The Briar Patch:  Thorny Challenges for Directors
“Policy Fatigue” and Common Sense
Vic Pantesco, Ph.D.
 
The Thorn
Even if you are sitting in private, raise your hand if you have been swimming in a rising sea of policies and VicPantescoprocedures.  On our campus I referred to  this “policy fatigue” in the faculty senate, on which I have sat for 7 years.  Before the electronic age, a professor of mine quipped that if there were such thing as reincarnation, he wanted to come back as a paper salesman to a large academic institution.  At a team meeting in an addiction hospital in the late 1990’s, a staff member displayed the entire record of a patient discharged in 1970 after the 28 days of treatment.  It was one page.  It had one sentence in the treatment plan line (yes, “line,” not section):  “patient was advised to not drink and go to AA meetings.” 
Things have changed.
The Policy Manual in our clinic has, I am sorry to say, bloated to match – well not quite – APA site visit documents.  HIPAA and numerous other policy and procedure gardens make for challenges to one’s sense of balance if not wellbeing.  They are attached to us as socks just a wee bit too tight: they don’t give you blisters but you look forward to the slippers at night.  And if you happen to have a student clinician cohort more reliant upon, and vigilant about your adherence to, all the policies at the dotted “i” level, it can as Huck Finn said, “make it warm for ‘ya.”

To Ease the Pain
I think it comes down to how we balance the ethical as well as cover-your-back elements here.  There are indeed a few times in the year, especially the beginning, when a student may arrive at one of our doors in high dudgeon about how something wasn’t made clear to them.  I have practiced how to keep my ears from bleeding in such moments when the trusty hefty policy manual clearly states.  If only they had read.  So, one tool here is to indeed make the manual as comprehensive and clear as possible,- labor intensity notwithstanding.

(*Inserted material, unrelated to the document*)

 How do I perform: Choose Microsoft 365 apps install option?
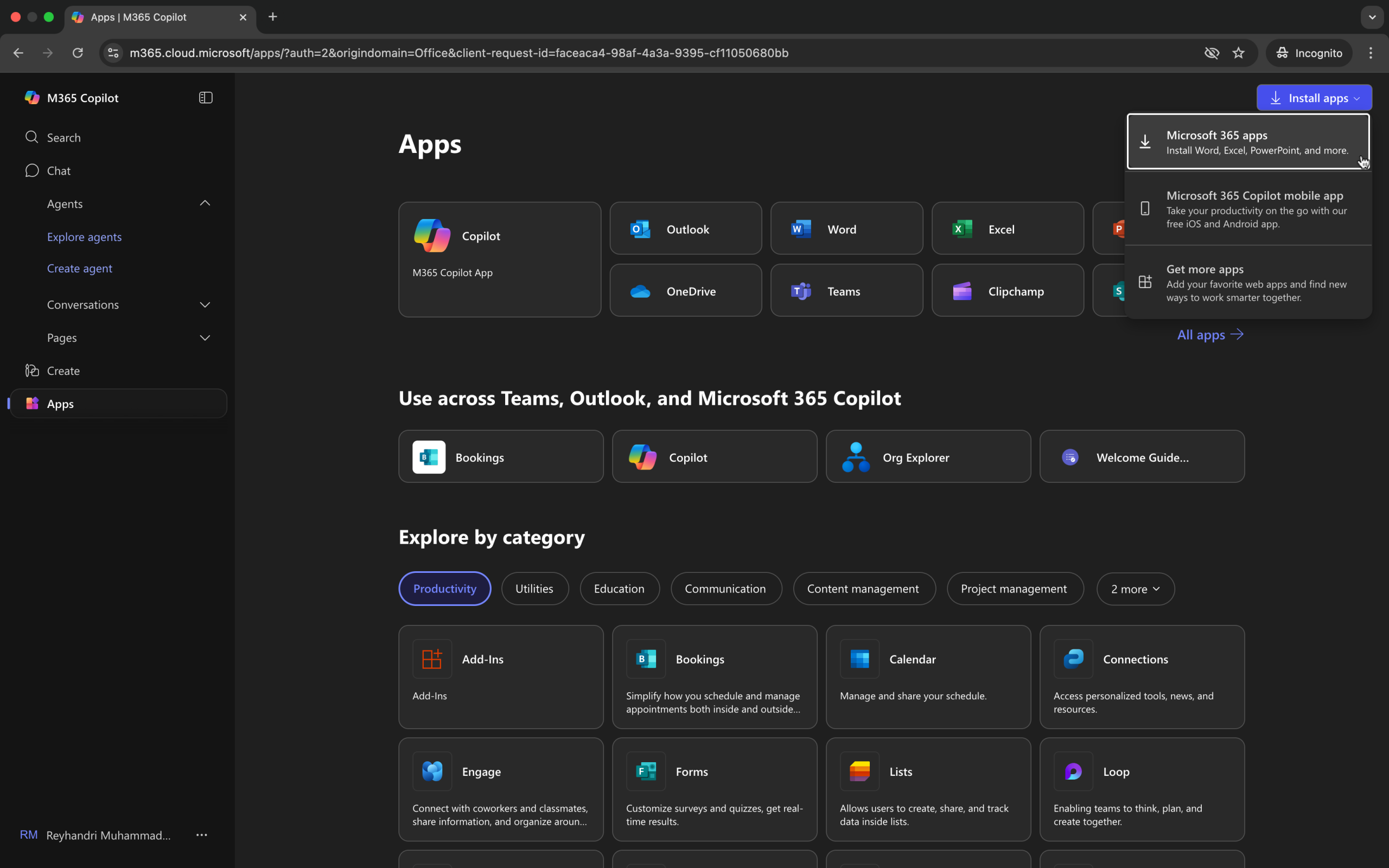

Another tool I am considering:  a sign on my door:  “Do Not Enter – Unless You have Read the Manual.”  I doubt I will do it, but isn’t just the thought its own anodyne?
Of course, our trusty weekly team meetings provide constant cultivating of awareness of both the manual and another jewel: common sense.  It’s one of those things we can borrow from Justice Potter’s utterance in the famous Jacobellis case on pornography:  we know it when we see it.  But it’s not only that.  As a director it helps me much when I am able to couple common sense with an awareness that we expect mistakes.  What we cannot abide is the mistake, however, of insisting that a mistake may reside outside the self when it’s just right there in the manual.  If only they had read. 
So, maybe the Director is best resigned to a love – hate relationship with policies and manuals.  It’s like the therapy frame:  your best buddy if created well and articulately presented; a bit of a nightmare if it’s wobbly.